▶ **Material for this exercise**:
++++++++++++++++++++

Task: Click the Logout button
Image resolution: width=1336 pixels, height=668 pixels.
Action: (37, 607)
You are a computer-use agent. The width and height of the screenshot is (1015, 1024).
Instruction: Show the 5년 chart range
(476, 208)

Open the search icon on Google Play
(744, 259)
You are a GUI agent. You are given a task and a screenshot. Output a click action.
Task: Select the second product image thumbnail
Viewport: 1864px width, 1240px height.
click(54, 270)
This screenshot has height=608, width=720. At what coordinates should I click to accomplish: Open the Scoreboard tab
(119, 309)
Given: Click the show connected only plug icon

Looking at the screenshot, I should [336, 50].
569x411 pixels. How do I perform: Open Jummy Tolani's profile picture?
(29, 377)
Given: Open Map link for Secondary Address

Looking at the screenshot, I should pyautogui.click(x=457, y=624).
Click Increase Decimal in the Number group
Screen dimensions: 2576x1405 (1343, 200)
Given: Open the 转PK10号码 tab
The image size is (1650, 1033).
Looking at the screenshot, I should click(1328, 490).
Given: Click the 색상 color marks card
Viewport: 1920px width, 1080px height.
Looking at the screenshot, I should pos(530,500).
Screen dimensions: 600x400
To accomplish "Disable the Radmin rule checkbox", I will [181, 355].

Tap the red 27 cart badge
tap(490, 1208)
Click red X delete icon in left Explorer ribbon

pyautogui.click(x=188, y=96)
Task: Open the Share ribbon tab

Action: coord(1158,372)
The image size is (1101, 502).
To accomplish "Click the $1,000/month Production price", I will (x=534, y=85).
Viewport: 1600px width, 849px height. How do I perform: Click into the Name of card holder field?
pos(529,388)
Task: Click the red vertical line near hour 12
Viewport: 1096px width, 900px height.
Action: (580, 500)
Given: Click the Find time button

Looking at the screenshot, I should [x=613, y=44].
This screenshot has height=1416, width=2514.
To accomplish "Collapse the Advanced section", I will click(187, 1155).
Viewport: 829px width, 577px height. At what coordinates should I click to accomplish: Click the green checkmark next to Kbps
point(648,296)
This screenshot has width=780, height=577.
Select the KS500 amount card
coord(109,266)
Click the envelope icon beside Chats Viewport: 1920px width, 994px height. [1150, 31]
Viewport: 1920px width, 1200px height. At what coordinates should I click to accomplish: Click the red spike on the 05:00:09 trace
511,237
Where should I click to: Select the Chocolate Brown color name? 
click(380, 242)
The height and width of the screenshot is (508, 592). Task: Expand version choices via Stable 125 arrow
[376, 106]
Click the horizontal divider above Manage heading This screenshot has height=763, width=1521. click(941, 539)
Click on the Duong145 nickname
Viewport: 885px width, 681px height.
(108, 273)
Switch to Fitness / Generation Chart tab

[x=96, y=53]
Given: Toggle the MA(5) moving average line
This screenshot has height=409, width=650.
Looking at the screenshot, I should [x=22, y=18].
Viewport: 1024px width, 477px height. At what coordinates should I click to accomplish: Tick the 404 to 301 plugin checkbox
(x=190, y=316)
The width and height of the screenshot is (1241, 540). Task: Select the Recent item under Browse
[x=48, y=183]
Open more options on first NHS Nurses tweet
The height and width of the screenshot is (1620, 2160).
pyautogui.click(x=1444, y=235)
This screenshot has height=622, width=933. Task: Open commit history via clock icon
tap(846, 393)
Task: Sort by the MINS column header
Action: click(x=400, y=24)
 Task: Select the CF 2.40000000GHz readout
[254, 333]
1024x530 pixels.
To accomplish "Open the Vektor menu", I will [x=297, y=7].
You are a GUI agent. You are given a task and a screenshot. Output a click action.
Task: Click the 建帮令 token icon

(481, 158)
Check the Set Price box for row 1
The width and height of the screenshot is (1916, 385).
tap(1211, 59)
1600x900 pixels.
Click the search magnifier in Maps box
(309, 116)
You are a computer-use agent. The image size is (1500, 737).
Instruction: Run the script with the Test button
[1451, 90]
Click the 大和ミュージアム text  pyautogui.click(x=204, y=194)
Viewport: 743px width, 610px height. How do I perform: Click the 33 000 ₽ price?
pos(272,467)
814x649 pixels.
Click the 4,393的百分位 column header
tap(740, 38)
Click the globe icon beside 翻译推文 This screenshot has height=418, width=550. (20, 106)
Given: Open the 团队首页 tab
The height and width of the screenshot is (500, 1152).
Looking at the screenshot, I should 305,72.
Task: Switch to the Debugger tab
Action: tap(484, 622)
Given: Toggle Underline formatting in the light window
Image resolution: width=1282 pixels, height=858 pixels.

++++++++++++++++++++

▶ **Instructions to follow**: Rewrite the rows above as a numbered list, leaving out any blank lines.

▶ **Exercise response**:
1. Task: Click the Logout button
2. Image resolution: width=1336 pixels, height=668 pixels.
3. Action: (37, 607)
4. You are a computer-use agent. The width and height of the screenshot is (1015, 1024).
5. Instruction: Show the 5년 chart range
6. (476, 208)
7. Open the search icon on Google Play
8. (744, 259)
9. You are a GUI agent. You are given a task and a screenshot. Output a click action.
10. Task: Select the second product image thumbnail
11. Viewport: 1864px width, 1240px height.
12. click(54, 270)
13. This screenshot has height=608, width=720. At what coordinates should I click to accomplish: Open the Scoreboard tab
14. (119, 309)
15. Given: Click the show connected only plug icon
16. Looking at the screenshot, I should [336, 50].
17. 569x411 pixels. How do I perform: Open Jummy Tolani's profile picture?
18. (29, 377)
19. Given: Open Map link for Secondary Address
20. Looking at the screenshot, I should pyautogui.click(x=457, y=624).
21. Click Increase Decimal in the Number group
22. Screen dimensions: 2576x1405 (1343, 200)
23. Given: Open the 转PK10号码 tab
24. The image size is (1650, 1033).
25. Looking at the screenshot, I should click(1328, 490).
26. Given: Click the 색상 color marks card
27. Viewport: 1920px width, 1080px height.
28. Looking at the screenshot, I should pos(530,500).
29. Screen dimensions: 600x400
30. To accomplish "Disable the Radmin rule checkbox", I will [181, 355].
31. Tap the red 27 cart badge
32. tap(490, 1208)
33. Click red X delete icon in left Explorer ribbon
34. pyautogui.click(x=188, y=96)
35. Task: Open the Share ribbon tab
36. Action: coord(1158,372)
37. The image size is (1101, 502).
38. To accomplish "Click the $1,000/month Production price", I will (x=534, y=85).
39. Viewport: 1600px width, 849px height. How do I perform: Click into the Name of card holder field?
40. pos(529,388)
41. Task: Click the red vertical line near hour 12
42. Viewport: 1096px width, 900px height.
43. Action: (580, 500)
44. Given: Click the Find time button
45. Looking at the screenshot, I should [x=613, y=44].
46. This screenshot has height=1416, width=2514.
47. To accomplish "Collapse the Advanced section", I will click(187, 1155).
48. Viewport: 829px width, 577px height. At what coordinates should I click to accomplish: Click the green checkmark next to Kbps
49. point(648,296)
50. This screenshot has width=780, height=577.
51. Select the KS500 amount card
52. coord(109,266)
53. Click the envelope icon beside Chats Viewport: 1920px width, 994px height. [1150, 31]
54. Viewport: 1920px width, 1200px height. At what coordinates should I click to accomplish: Click the red spike on the 05:00:09 trace
55. 511,237
56. Where should I click to: Select the Chocolate Brown color name? 
57. click(380, 242)
58. The height and width of the screenshot is (508, 592). Task: Expand version choices via Stable 125 arrow
59. [376, 106]
60. Click the horizontal divider above Manage heading This screenshot has height=763, width=1521. click(941, 539)
61. Click on the Duong145 nickname
62. Viewport: 885px width, 681px height.
63. (108, 273)
64. Switch to Fitness / Generation Chart tab
65. [x=96, y=53]
66. Given: Toggle the MA(5) moving average line
67. This screenshot has height=409, width=650.
68. Looking at the screenshot, I should [x=22, y=18].
69. Viewport: 1024px width, 477px height. At what coordinates should I click to accomplish: Tick the 404 to 301 plugin checkbox
70. (x=190, y=316)
71. The width and height of the screenshot is (1241, 540). Task: Select the Recent item under Browse
72. [x=48, y=183]
73. Open more options on first NHS Nurses tweet
74. The height and width of the screenshot is (1620, 2160).
75. pyautogui.click(x=1444, y=235)
76. This screenshot has height=622, width=933. Task: Open commit history via clock icon
77. tap(846, 393)
78. Task: Sort by the MINS column header
79. Action: click(x=400, y=24)
80.  Task: Select the CF 2.40000000GHz readout
81. [254, 333]
82. 1024x530 pixels.
83. To accomplish "Open the Vektor menu", I will [x=297, y=7].
84. You are a GUI agent. You are given a task and a screenshot. Output a click action.
85. Task: Click the 建帮令 token icon
86. (481, 158)
87. Check the Set Price box for row 1
88. The width and height of the screenshot is (1916, 385).
89. tap(1211, 59)
90. 1600x900 pixels.
91. Click the search magnifier in Maps box
92. (309, 116)
93. You are a computer-use agent. The image size is (1500, 737).
94. Instruction: Run the script with the Test button
95. [1451, 90]
96. Click the 大和ミュージアム text  pyautogui.click(x=204, y=194)
97. Viewport: 743px width, 610px height. How do I perform: Click the 33 000 ₽ price?
98. pos(272,467)
99. 814x649 pixels.
100. Click the 4,393的百分位 column header
101. tap(740, 38)
102. Click the globe icon beside 翻译推文 This screenshot has height=418, width=550. (20, 106)
103. Given: Open the 团队首页 tab
104. The height and width of the screenshot is (500, 1152).
105. Looking at the screenshot, I should 305,72.
106. Task: Switch to the Debugger tab
107. Action: tap(484, 622)
108. Given: Toggle Underline formatting in the light window
109. Image resolution: width=1282 pixels, height=858 pixels.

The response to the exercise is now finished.